Nous sommes pollués sans nous en rendre compte par l'univers idéologique du racisme et de l'extrême-droite, et ce dans notre quotidien et je vais vous en démontrer la raison.


Louis-Ferdinand de Saussure disait que la sémantique, le choix du vocabulaire, n'est jamais innocente car elle nourrit des sous-entendus et connote ce qui ne doit pas l'être, en d'autres termes, pervertit ce qu'on qualifie et le "diabolise". C'est assez curieux quand on connait d'ailleurs la propension de l'extrême-droite à crier à la victimisation et la diabolisation quand on contrecarre leur discours.

" la description sémantique n'est jamais innocente des présupposés qu'elle vient nourrir, et c'est dans ces présupposés, me semble-t-il, que se trouve la matière la plus cruciale des débats linguistiques du temps."
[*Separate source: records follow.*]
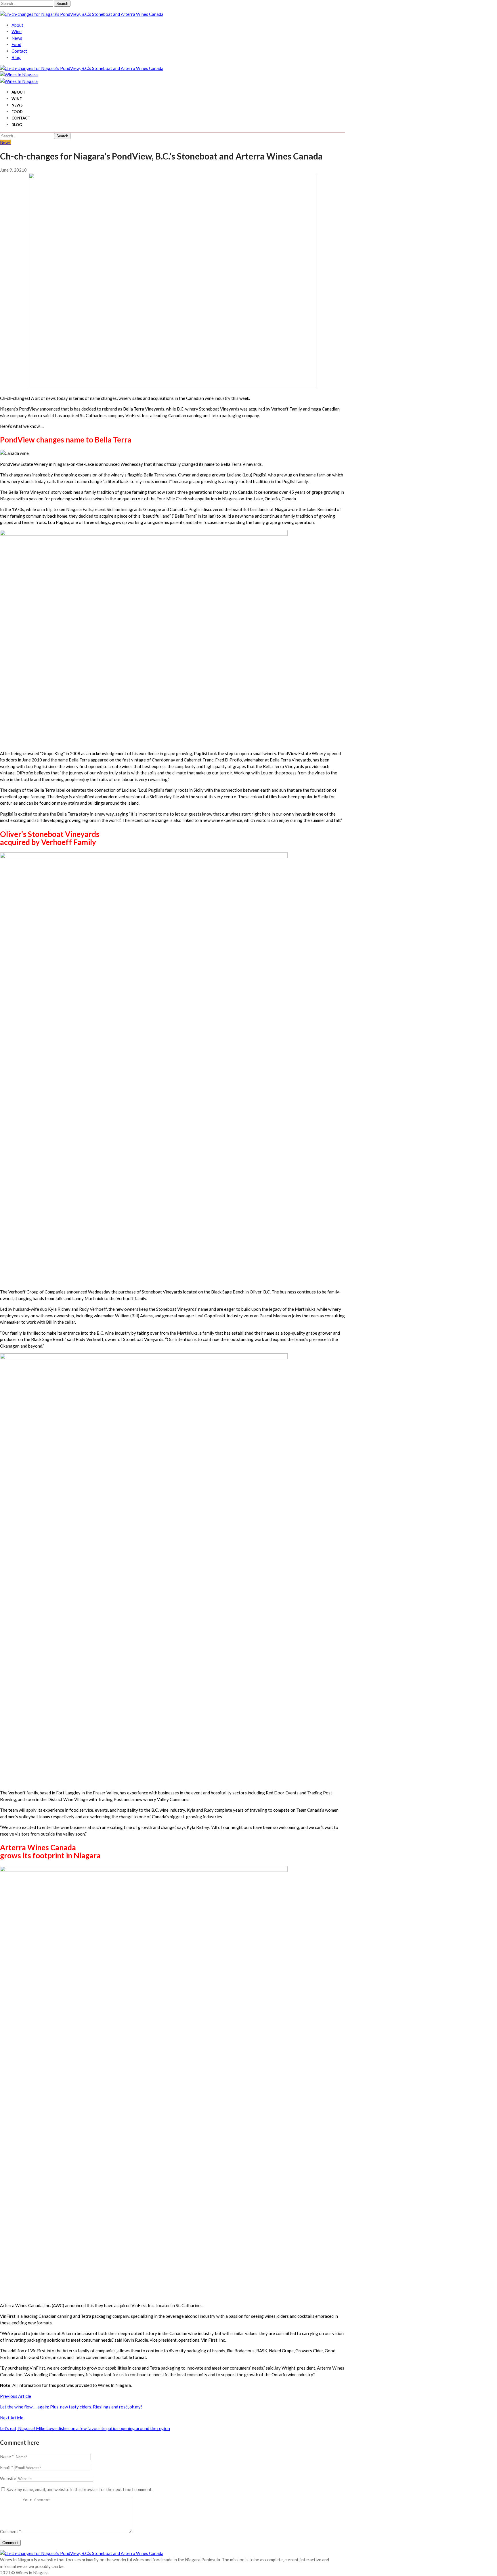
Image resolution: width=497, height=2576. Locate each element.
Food (16, 44)
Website (8, 2478)
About (17, 25)
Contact (19, 51)
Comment (10, 2531)
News (17, 38)
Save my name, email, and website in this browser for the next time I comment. (79, 2489)
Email (6, 2467)
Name (7, 2456)
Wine (17, 31)
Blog (16, 57)
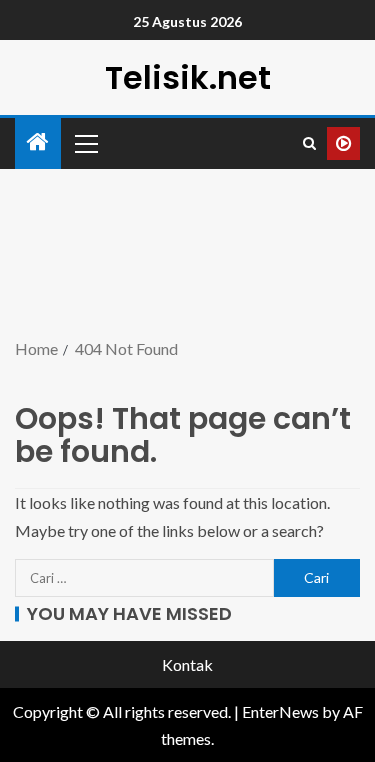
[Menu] (85, 143)
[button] (85, 143)
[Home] (38, 142)
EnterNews (280, 711)
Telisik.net (188, 77)
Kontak (187, 664)
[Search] (309, 143)
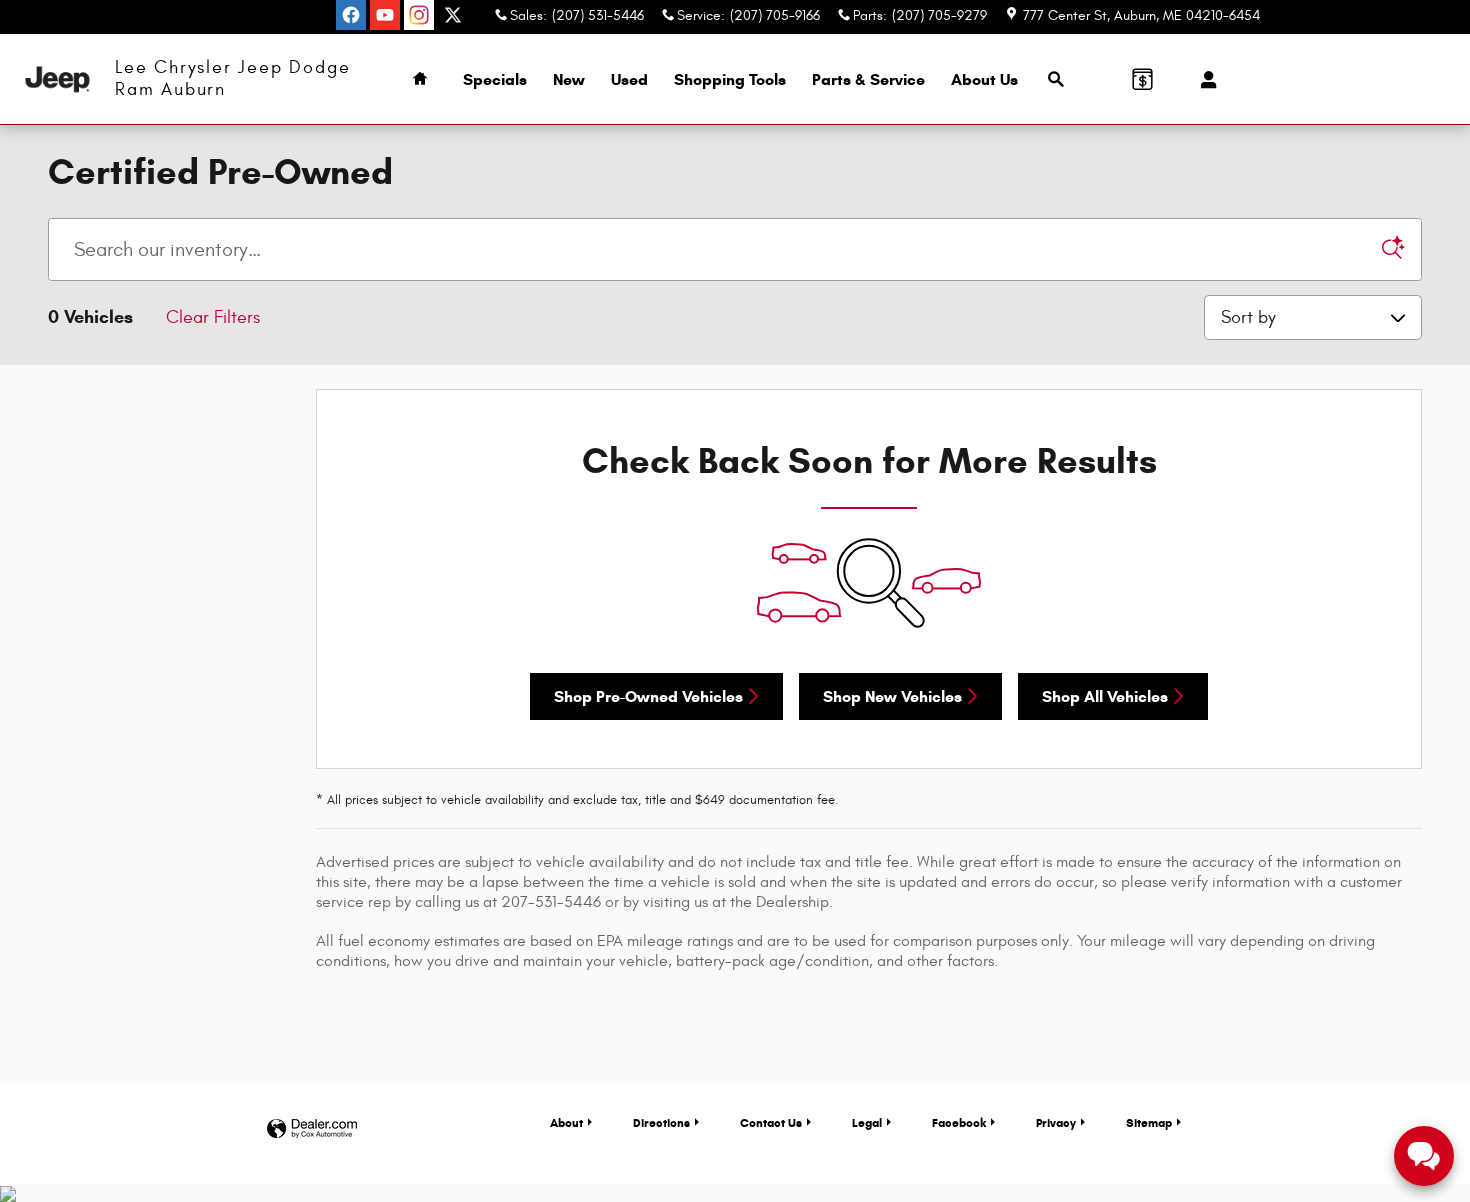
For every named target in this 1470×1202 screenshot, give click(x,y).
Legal (867, 1122)
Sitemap (1149, 1122)
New (569, 79)
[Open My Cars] (1203, 80)
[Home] (57, 79)
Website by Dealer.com (312, 1129)
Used (629, 79)
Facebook (959, 1122)
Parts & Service (868, 79)
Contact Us (771, 1122)
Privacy (1056, 1122)
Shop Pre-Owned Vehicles (648, 696)
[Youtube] (385, 15)
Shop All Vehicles (1105, 696)
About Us (984, 79)
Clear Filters (213, 317)
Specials (495, 79)
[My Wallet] (1142, 79)
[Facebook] (351, 15)
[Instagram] (419, 15)
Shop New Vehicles (892, 696)
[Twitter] (453, 15)
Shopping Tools (730, 79)
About (566, 1122)
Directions (661, 1122)
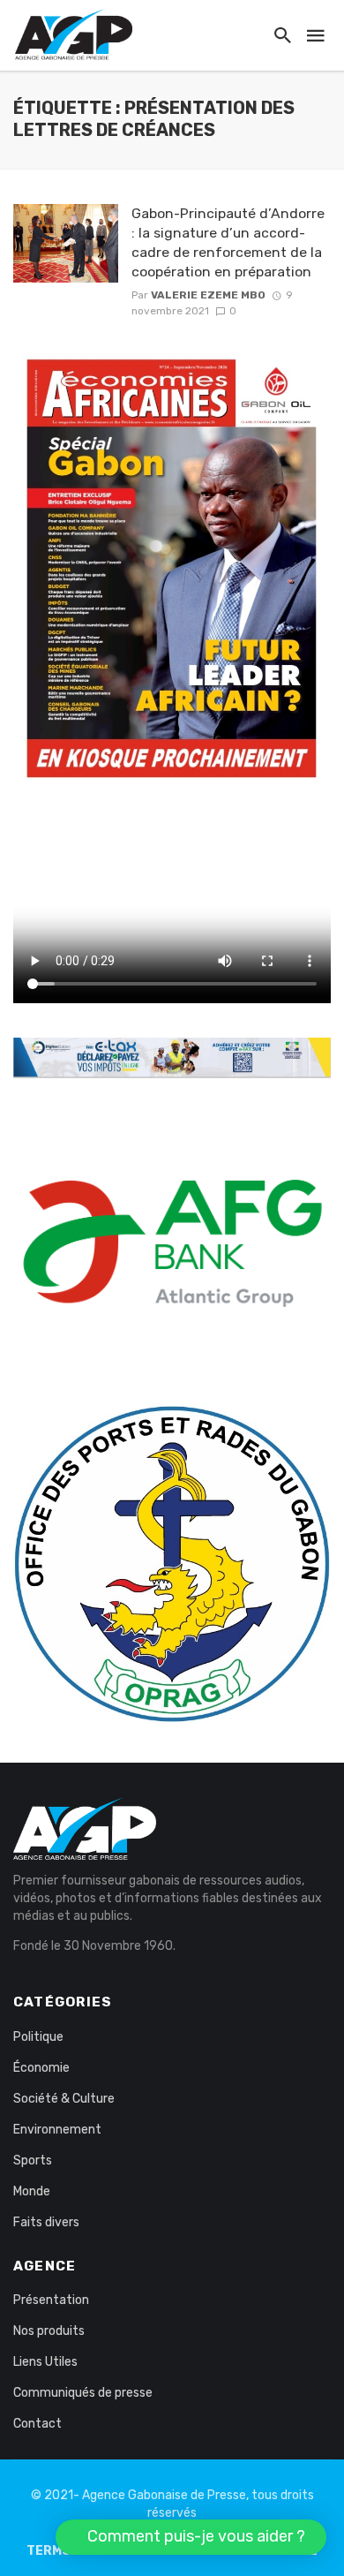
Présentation (51, 2300)
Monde (31, 2191)
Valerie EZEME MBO (208, 295)
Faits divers (46, 2222)
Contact (37, 2423)
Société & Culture (64, 2098)
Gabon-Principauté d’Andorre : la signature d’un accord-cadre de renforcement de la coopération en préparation (228, 242)
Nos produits (49, 2330)
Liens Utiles (45, 2361)
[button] (191, 2537)
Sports (32, 2160)
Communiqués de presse (83, 2392)
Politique (38, 2036)
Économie (41, 2067)
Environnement (57, 2129)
Si là, Saussure parle de linguistique et de séparation des thèmes, en remettant l'historique, le pragmatisme dans l'évolution de la sémantique, on peut parfaitement extrapoler, aller au delà pour voir comment on arrive à être pollué par les thèses de l'extrême-droite dans des discours de politiques qui se disent de gauche, du centre et de droite républicains.

Nous allons prendre le thème actuel en vogue des réfugiés et demandeurs d'asile, qui devient très populaire et vendeur en terme de débat dans les médias, sur les Réseaux Sociaux et ailleurs.


La situation est la suivante:

Notre pays est dans une situation migratoire et au niveau de la géographie des populations, de la dynamique de la natalité, en décroissance, voire en crise:

- crise de la natalité, en baisse depuis deux ans, le remplacement des classes d'âge les plus âgées ne se font pas, occasionnant par là même une crise sociétale au niveau de nos anciens, qui s'amplifie et qui n'est qu'au début: bientôt, faute de jeunes cotisants et de jeunes tout court, nous aurons une pléthore de personnes âgées sans ressources et dans une santé précaire.

-crise migratoire sans précédent effectivement, car il existe une hémorragie de jeunes diplômés français qui quittent le pays, faute d'avenir, et nous ne sommes plus un pays attractif, plus personne ne pense venir en France s'établir pour prospérer....car la plupart des gens savent que la France est en crise profonde, effectivement civilisationnelle, car le racisme et les discriminations y font plus l'actualité que les créations d'emploi. La France n'attire plus que le désespoir.

-ceux qui arrivent chez nous sont en majorité des gens qui sont en danger de mort dans leur pays, soit par une crise économique encore plus terrible que la nôtre, un pays ravagé par les crises climatiques, ou la guerre que nous  avons causé ou contribué à faire prospérer la plupart du temps.

Ce sont des demandeurs d'asile, des réfugiés, qui sont en crise humanitaire et ne choisissent pas de venir ici de leur plein gré.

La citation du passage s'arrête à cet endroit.